08 febrero 2008

Hijos de la ESO


El fanatismo es una sobrecompensación de la duda.
Carl Gustave Jung

Siempre he pensado que la política en España era más cuestión de sentimiento que de racionalidad; y cada día lo confirmo más. Ser del PP o del PSOE es como ser del Real Madrid o del Barcelona. Es un sentimiento.

La gran diferencia que separan estos dos ámbitos del folclore español, es que una nos de da comer, y otra no. Cuando el Real Madrid o el Barcelona pierden un partido sufrimos más los españoles que cuando un Gobierno hace un despropósito. Y es que la política, ha acabado por vulgarizarse.

Lo peor de todo esto, es la inconsciencia atroz que hay en los españoles. El fanatismo arraigado. El declarado anti-contrario, siendo esta oposición una cuestión más de colores que de razón. Y así nos ha ido. Y así nos va.
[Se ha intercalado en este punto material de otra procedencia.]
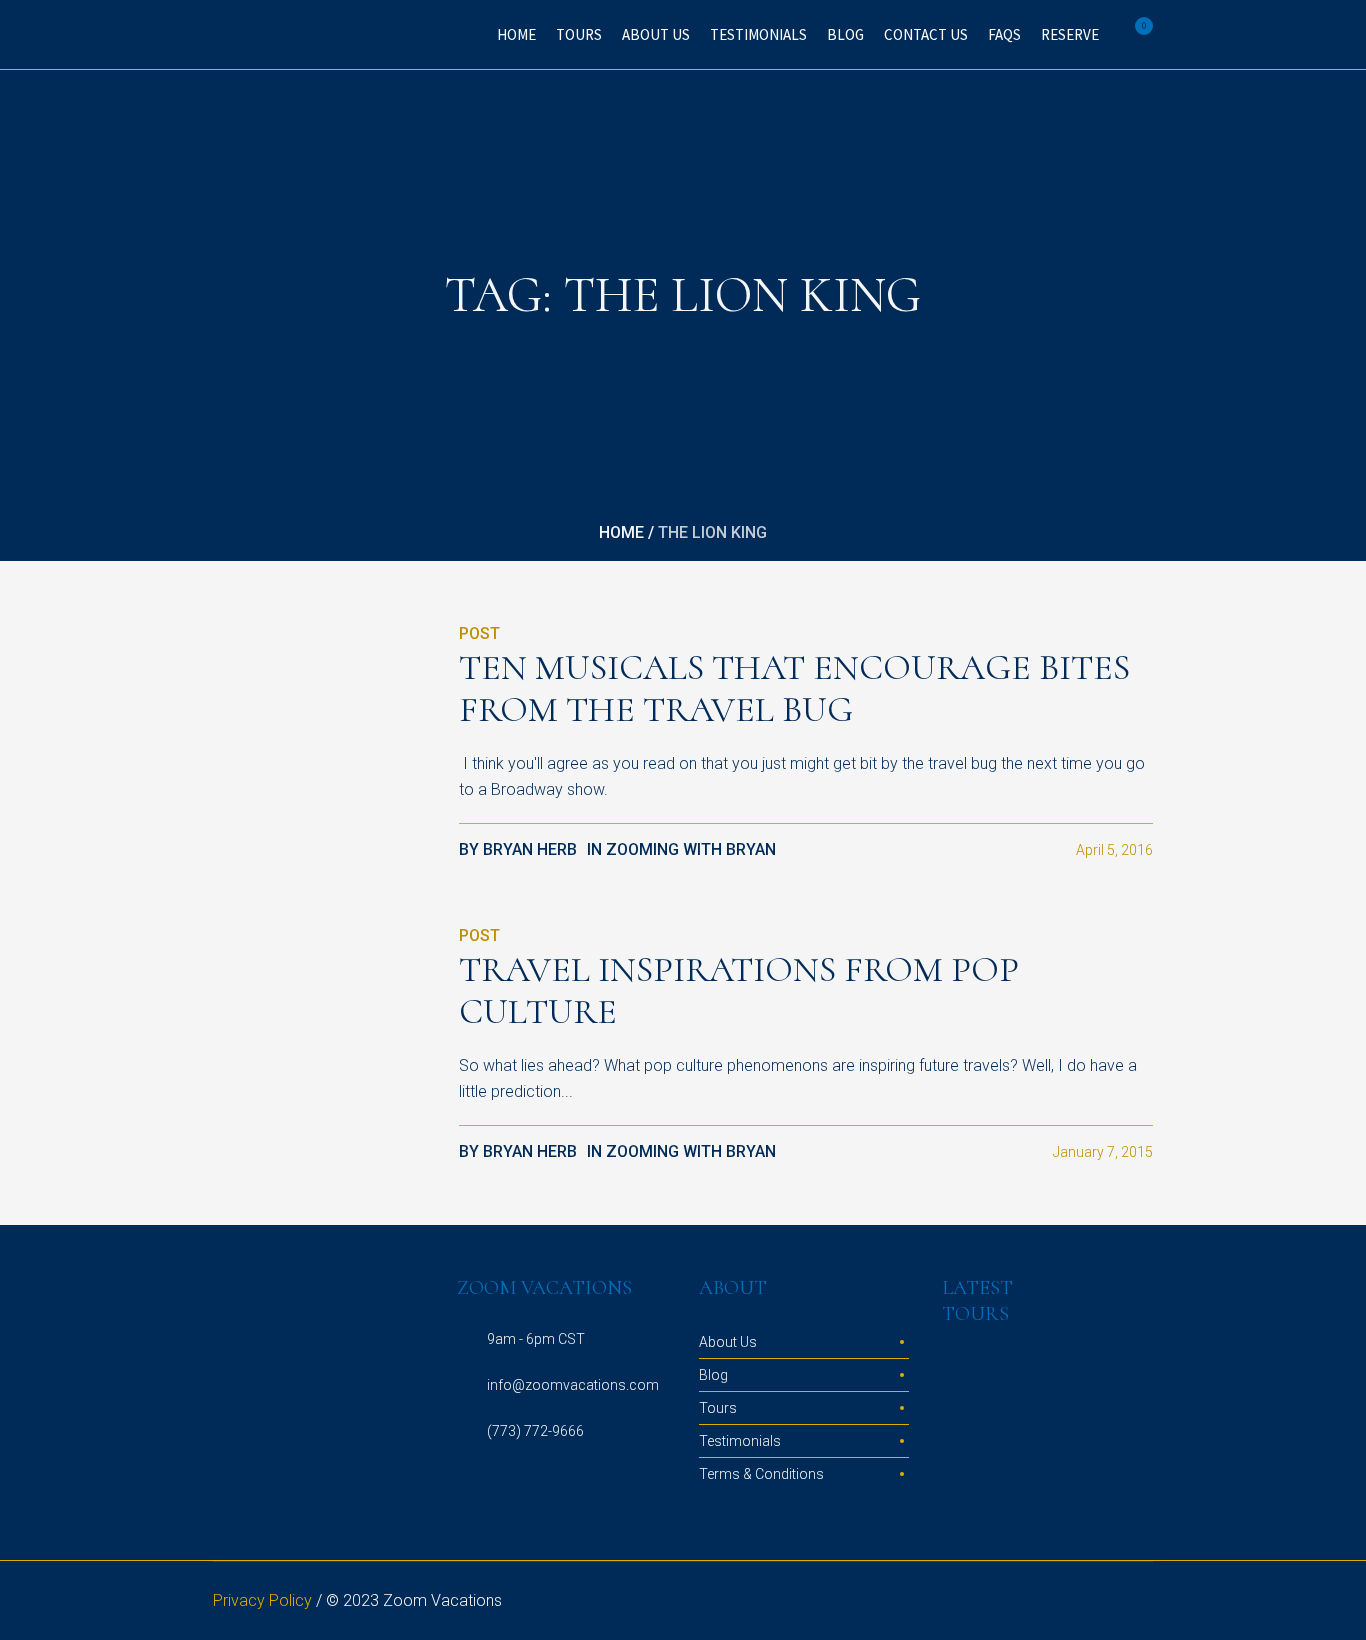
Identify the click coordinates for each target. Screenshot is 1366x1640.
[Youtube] (1139, 1602)
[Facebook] (1067, 1602)
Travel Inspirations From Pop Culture (739, 990)
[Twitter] (1091, 1602)
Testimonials (740, 1441)
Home (621, 532)
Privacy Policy (262, 1600)
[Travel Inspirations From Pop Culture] (321, 1031)
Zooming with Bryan (691, 849)
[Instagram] (1043, 1602)
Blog (713, 1375)
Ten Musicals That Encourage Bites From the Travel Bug (794, 688)
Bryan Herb (530, 849)
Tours (718, 1408)
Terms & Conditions (761, 1474)
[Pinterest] (1115, 1602)
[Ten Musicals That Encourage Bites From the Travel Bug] (321, 729)
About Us (728, 1342)
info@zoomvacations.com (573, 1385)
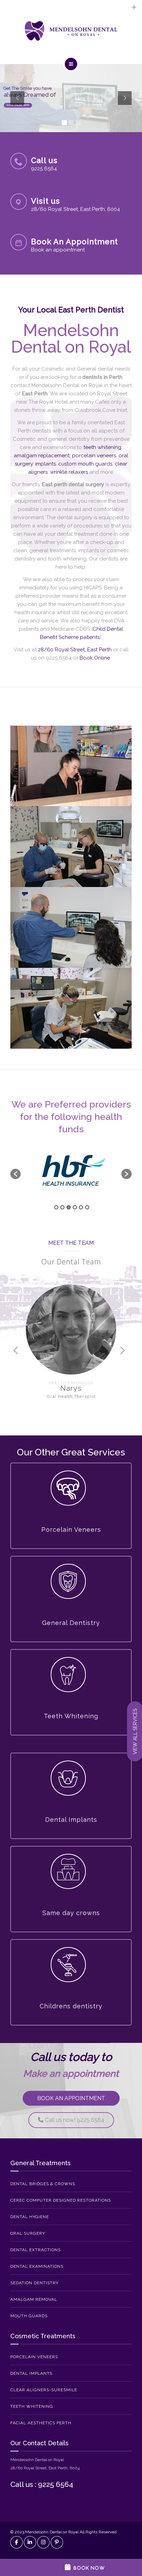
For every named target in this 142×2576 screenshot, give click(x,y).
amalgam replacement (42, 455)
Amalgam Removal (33, 2299)
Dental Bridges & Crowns (42, 2183)
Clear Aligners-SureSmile (43, 2389)
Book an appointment (71, 2098)
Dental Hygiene (29, 2216)
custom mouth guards (85, 464)
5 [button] (81, 1207)
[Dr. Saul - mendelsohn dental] (71, 846)
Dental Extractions (35, 2249)
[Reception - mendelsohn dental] (71, 766)
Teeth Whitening (31, 2406)
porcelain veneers (94, 455)
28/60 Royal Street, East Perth (75, 649)
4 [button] (75, 1207)
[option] (71, 1170)
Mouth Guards (29, 2315)
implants (45, 464)
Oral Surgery (27, 2233)
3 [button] (69, 1207)
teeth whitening (102, 447)
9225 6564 (59, 658)
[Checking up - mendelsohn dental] (71, 1008)
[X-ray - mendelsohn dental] (71, 927)
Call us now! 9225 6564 (73, 2120)
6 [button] (87, 1207)
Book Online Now (18, 105)
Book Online (95, 658)
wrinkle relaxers (69, 472)
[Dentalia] (71, 31)
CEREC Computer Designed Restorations (60, 2200)
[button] (15, 1174)
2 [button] (62, 1207)
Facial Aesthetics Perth (40, 2422)
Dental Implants (31, 2373)
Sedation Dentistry (34, 2282)
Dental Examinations (36, 2266)
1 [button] (56, 1207)
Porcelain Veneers (34, 2356)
Este fanatismo es comprensible en ciertas personas que por desgracia no han tenido una buena educación, que son casi analfabetas y cuya mayor preocupación se centra en alimentar a su familia. Lo triste, lo lamentable, lo que hace a uno hundirse en el fango; es cuando en una reunión en la facultad, con personas que se suponen son lo mejorcito es España a nivel intelectual dice algo del tipo “a ese no lo voto porque no es un facha”; “¿y qué dice ese hombre para ser un facha?”; “es del PP tío”.
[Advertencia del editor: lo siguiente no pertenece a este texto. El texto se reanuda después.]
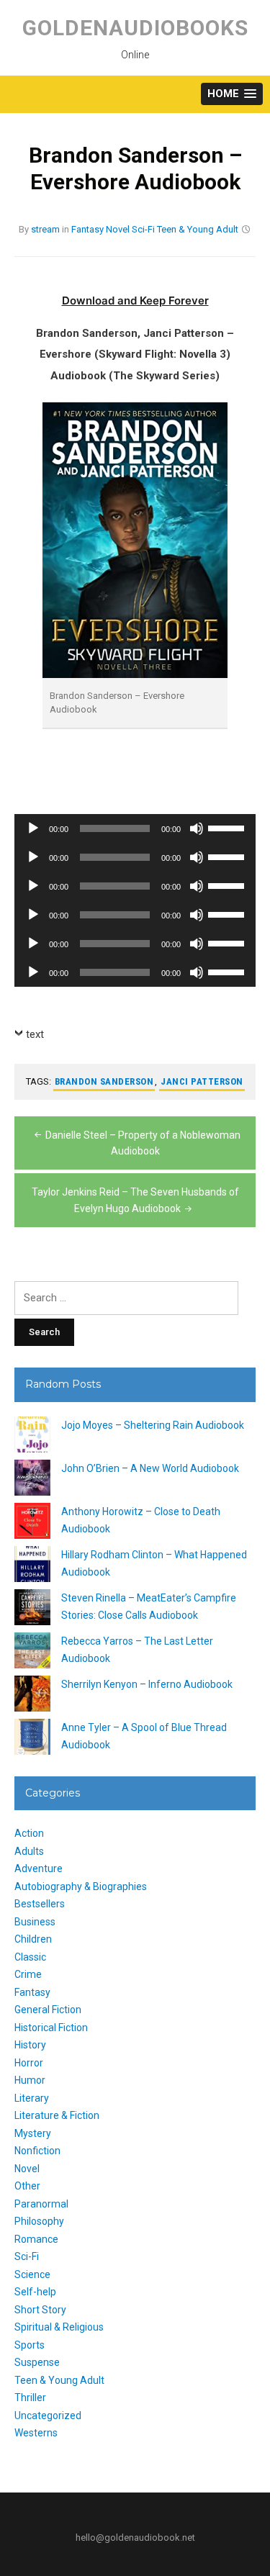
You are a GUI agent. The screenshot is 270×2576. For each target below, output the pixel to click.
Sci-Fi (143, 229)
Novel (118, 229)
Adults (29, 1851)
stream (45, 229)
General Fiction (47, 2009)
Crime (28, 1974)
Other (27, 2186)
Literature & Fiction (56, 2115)
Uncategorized (47, 2415)
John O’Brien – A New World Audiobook (150, 1468)
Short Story (40, 2309)
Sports (29, 2345)
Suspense (37, 2362)
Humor (29, 2080)
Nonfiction (37, 2150)
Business (34, 1922)
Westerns (36, 2433)
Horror (28, 2063)
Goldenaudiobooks (135, 27)
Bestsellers (39, 1904)
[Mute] (196, 828)
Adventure (38, 1868)
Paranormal (41, 2204)
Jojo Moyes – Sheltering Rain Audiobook (152, 1425)
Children (33, 1939)
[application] (135, 828)
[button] (232, 94)
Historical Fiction (51, 2027)
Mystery (32, 2133)
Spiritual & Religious (59, 2327)
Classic (30, 1957)
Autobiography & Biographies (80, 1886)
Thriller (30, 2397)
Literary (31, 2098)
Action (29, 1833)
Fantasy (87, 229)
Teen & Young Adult (197, 229)
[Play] (33, 828)
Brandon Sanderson (104, 1081)
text (35, 1034)
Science (32, 2274)
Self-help (35, 2291)
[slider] (228, 827)
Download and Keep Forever (135, 300)
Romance (36, 2239)
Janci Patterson (202, 1081)
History (30, 2045)
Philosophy (39, 2221)
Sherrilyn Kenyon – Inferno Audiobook (147, 1684)
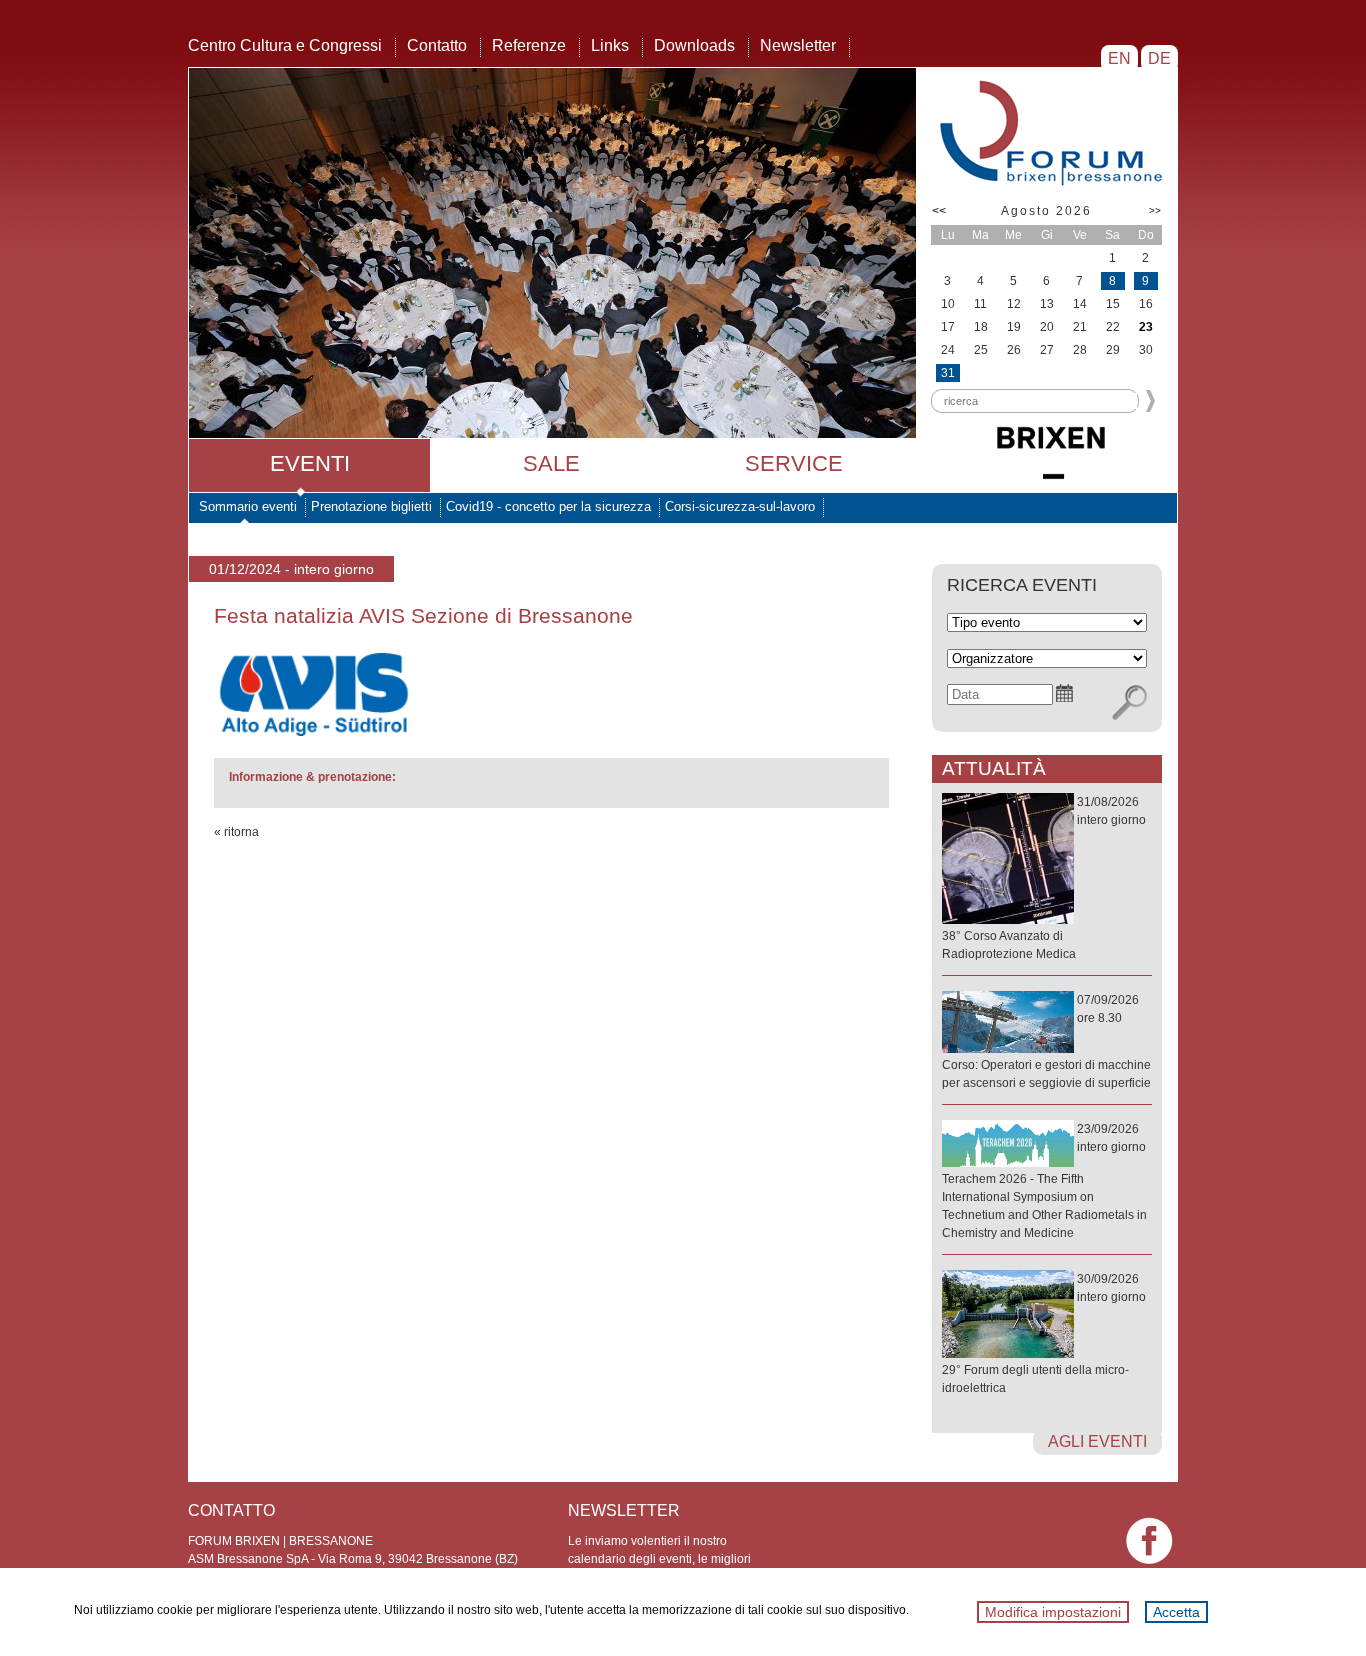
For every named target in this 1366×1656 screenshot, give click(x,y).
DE (1159, 58)
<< (939, 211)
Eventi (310, 463)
Ahora en cuando, encima de luchar contra la ignorancia, luchamos contra los complejos. ¿Cómo un estudiante de estudios superiores, que se supone como bien he dicho antes, que son lo mejorcito de España, puede entrar en el fanatismo? ¿Cómo puede votar sin saber qué hace uno y qué hace otro?

Pues todo esto no es más una demostración del fanatismo español y de la buena educación que hemos recibido; sobre todo las últimas generaciones. Luego querremos ser un país próspero y todo; cuando elegimos a los gobernantes tirando un dado o mirando el color de los ojos.
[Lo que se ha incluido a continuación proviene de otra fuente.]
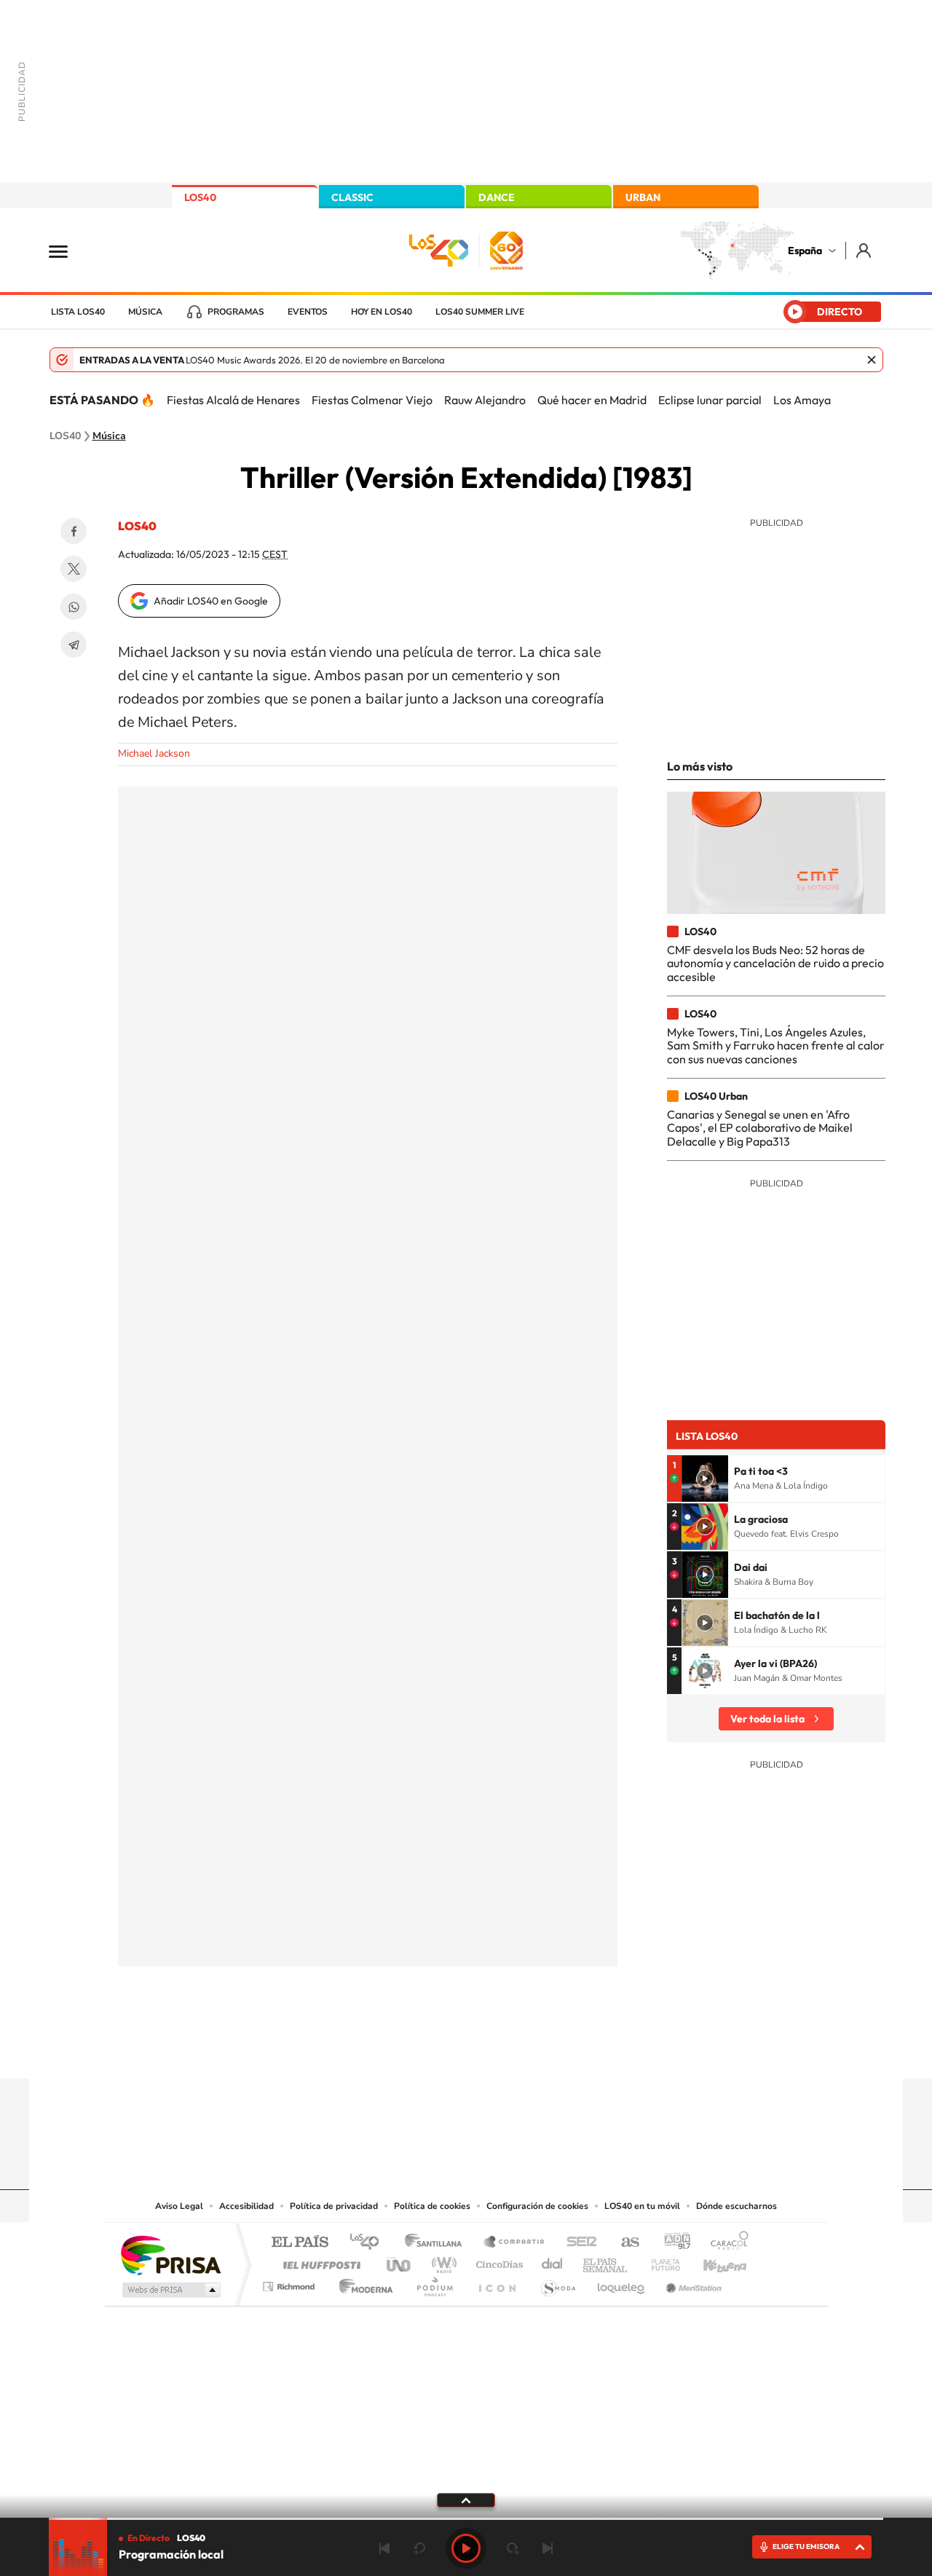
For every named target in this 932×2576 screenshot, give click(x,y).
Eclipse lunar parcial (710, 400)
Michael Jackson (154, 753)
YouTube (437, 2050)
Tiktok (407, 2050)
Sufrimos, y sufriremos más aun, las consecuencias de ser hijos de la ESO.

1 comentario:

pequenogranhombre dijo...

Tienes toda la razón del mundo, en España la politica es un sentimiento. Y es que el país todavía sigue sufriendo las consecuencias de la guerra civil.
Esto nos hace ver que cualquier guerra es mala y no solo por que se maten personas (que es lo peor) y se destruyan propiedades (tanto fisicas como intelectuales), sino que se crea un clima de hostilidad en la población que no desaparece hasta muchas generaciones después.

Pero cuidado, no miremos solo hacia afuera sino también hacia uno mismo. Todavía recuerdo que cada vez que hablabamos de politica me salias con lo de: eres un rojillo! tu lo que quieres es anarquia! (se que era de broma, pero tu amigo podia estar "medio bromeando", aunque seguramente lo pensara).

Sin más, un abrazo desde Canadá donde lleva un mes nevando casi todos los dias :P
Mucha suerte con todos los examenes y me encanta tu blog.